▶ _Provided entries_
Content starts

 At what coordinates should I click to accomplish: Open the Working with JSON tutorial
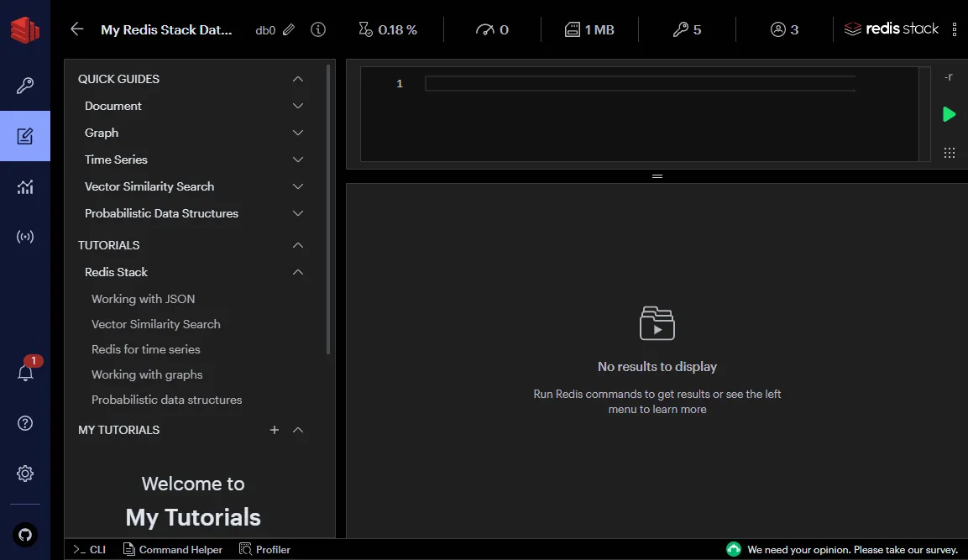143,299
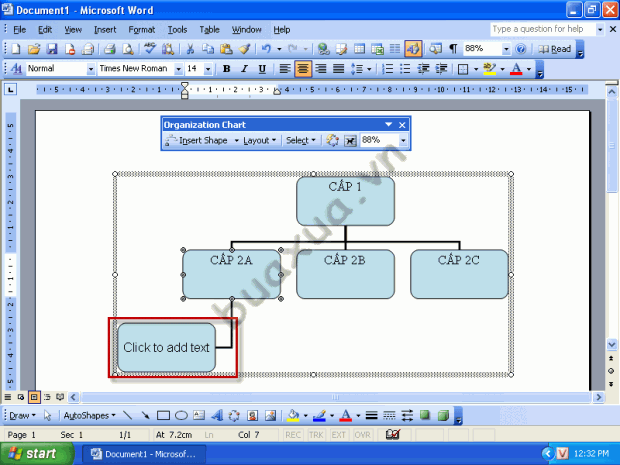
Task: Select the Oval shape tool
Action: click(x=181, y=415)
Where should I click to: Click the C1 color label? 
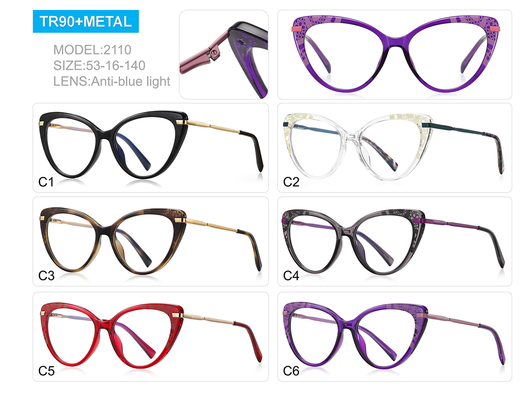click(x=46, y=182)
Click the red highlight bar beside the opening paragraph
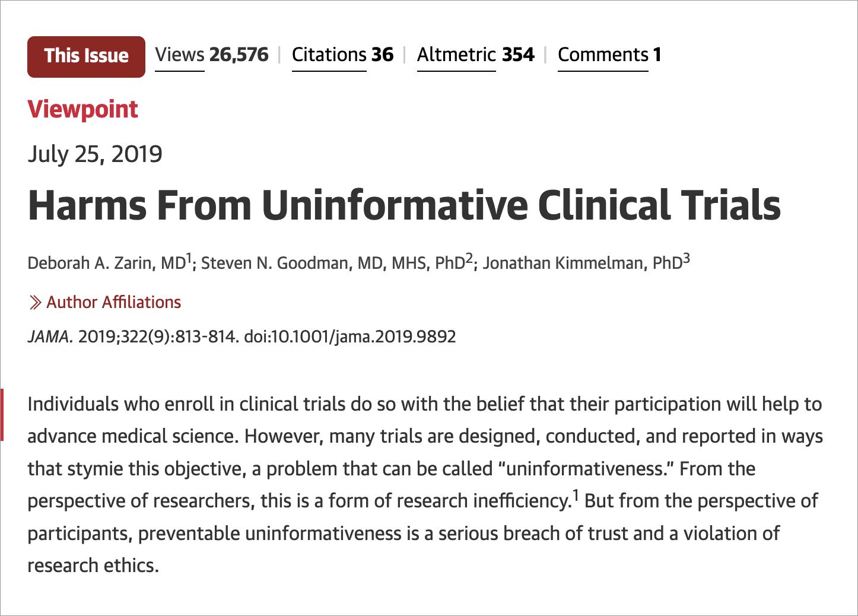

Content ends

▶ _Work task_
Leave the images out and transcribe the remaining data above word for word.

▶ _Reply to the exercise_
 At what coordinates should I click to accomplish: Open the Working with JSON tutorial
143,299
Task: Select the Oval shape tool
Action: click(x=181, y=415)
Where should I click to: Click the C1 color label? 
click(x=46, y=182)
Click the red highlight bar beside the opening paragraph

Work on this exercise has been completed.